Which is okay. I wouldn't know how to create the drawings that appear on Allie's blog if doing so was the only thing that would save me from death-by-arctic-creature in the deep (deep) South. I also still don't know how to subscribe to my classmates' blogs on Google Reader using RSS, add tags to this (though I think I see a promising link to the right), or retrieve this long entry if, at the moment of posting, something goes horribly wrong. After the time I've spent tonight on the internet, I still feel as though I'm more ignorant than informed--which I don't think is a feeling that ever goes away. But this, too, is okay. I could use a number of terrible cliches appropriate to the Arctic theme we've established (I've only seen the tip of the iceberg; the important thing is to keep my head above the water), but I think I'll settle for signing off.
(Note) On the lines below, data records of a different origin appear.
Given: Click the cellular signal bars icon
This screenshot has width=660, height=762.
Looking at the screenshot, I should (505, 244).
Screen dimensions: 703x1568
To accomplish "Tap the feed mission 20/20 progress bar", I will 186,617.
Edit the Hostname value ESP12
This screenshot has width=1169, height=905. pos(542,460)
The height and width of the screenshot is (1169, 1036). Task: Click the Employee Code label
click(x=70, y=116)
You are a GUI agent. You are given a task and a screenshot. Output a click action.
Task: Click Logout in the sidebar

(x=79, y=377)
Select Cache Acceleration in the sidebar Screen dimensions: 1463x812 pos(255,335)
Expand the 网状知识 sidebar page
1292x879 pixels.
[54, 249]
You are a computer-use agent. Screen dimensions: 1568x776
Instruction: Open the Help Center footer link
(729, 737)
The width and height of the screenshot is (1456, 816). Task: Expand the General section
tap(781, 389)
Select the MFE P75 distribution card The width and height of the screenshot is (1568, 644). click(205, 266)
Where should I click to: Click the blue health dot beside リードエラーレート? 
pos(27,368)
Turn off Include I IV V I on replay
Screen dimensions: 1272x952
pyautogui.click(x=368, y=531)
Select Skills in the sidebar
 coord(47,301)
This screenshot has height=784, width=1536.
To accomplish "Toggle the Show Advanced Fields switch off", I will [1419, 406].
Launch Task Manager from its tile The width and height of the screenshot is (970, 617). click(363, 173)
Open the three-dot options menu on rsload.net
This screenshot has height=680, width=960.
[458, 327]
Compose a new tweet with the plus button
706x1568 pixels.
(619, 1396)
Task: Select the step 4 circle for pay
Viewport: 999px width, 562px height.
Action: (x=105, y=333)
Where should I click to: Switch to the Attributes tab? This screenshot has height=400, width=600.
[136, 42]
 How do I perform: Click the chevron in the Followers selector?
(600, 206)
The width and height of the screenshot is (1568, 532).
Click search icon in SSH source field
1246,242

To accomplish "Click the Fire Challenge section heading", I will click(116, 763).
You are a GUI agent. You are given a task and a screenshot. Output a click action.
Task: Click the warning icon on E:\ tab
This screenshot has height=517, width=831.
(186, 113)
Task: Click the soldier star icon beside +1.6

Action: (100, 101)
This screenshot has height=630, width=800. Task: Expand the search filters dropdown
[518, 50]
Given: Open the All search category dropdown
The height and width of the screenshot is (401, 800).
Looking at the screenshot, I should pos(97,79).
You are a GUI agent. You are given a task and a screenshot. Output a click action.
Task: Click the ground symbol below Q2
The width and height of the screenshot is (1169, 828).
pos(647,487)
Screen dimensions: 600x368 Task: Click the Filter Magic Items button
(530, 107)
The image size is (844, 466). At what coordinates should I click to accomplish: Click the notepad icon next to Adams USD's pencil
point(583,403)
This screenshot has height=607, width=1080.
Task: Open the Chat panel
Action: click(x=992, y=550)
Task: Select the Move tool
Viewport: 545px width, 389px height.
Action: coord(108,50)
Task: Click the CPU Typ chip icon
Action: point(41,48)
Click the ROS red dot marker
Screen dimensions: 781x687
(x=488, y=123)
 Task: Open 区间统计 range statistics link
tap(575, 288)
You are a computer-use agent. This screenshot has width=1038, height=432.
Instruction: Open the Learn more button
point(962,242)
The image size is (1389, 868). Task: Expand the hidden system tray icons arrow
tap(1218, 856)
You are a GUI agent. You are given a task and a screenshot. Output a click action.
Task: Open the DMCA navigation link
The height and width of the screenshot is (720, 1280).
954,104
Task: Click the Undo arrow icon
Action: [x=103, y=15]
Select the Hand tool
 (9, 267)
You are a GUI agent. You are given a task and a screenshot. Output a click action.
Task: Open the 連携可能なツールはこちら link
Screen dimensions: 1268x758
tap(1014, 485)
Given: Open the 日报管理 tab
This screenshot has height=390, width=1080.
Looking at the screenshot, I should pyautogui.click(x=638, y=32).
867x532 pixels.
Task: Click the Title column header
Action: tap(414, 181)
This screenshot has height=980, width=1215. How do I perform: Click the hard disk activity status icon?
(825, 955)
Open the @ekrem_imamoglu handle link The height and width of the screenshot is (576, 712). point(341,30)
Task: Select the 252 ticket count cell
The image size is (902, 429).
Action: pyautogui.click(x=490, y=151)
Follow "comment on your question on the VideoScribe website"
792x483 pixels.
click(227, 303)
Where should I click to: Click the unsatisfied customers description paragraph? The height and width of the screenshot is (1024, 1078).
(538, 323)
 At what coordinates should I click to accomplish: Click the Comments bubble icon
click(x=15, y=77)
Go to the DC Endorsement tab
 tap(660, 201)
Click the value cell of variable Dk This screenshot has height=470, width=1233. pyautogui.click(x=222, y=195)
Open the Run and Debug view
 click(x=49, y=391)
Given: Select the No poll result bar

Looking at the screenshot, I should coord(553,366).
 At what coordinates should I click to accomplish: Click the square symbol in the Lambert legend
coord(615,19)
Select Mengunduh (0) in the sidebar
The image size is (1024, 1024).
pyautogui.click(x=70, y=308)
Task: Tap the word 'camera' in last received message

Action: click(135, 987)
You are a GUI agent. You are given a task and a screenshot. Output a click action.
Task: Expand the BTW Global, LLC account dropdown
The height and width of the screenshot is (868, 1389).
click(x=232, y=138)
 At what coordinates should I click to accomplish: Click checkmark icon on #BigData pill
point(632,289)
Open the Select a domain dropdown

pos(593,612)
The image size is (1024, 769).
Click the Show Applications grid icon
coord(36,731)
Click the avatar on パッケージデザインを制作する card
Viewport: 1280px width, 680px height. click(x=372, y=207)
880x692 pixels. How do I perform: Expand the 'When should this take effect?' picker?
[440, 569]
As of tonight, I'm not Scott or Shackleton yet--and it's even possible for me to believe that, by the end of the summer, I'll stand a good chance of being able to raise that flag over whatever it is I've set out to conquer.

Merit,
ReplyDeleteI left my blog reading last night with such a sense of wonder at my good fortune-- after your blog, the last one I read of those posted, l tweeted, "Students have started posting to their blogs. Dang can these 'kids' write." I should have said this in every comment I've made. Thanks!
Yes, Posterous can be used solely for introductions. Some folks use it to stash quotes they've encountered, others use it to post a daily picture. The point is, it can be used for anything you want . And that is, for me, one of the awesome pluses of Web-based tools. We become the creators, the publishers. The key is how, and for what purposes.
I wonder about Richardson's exposure to and perspectives of Discourses vs. discourses. Hmm. That gives me an idea.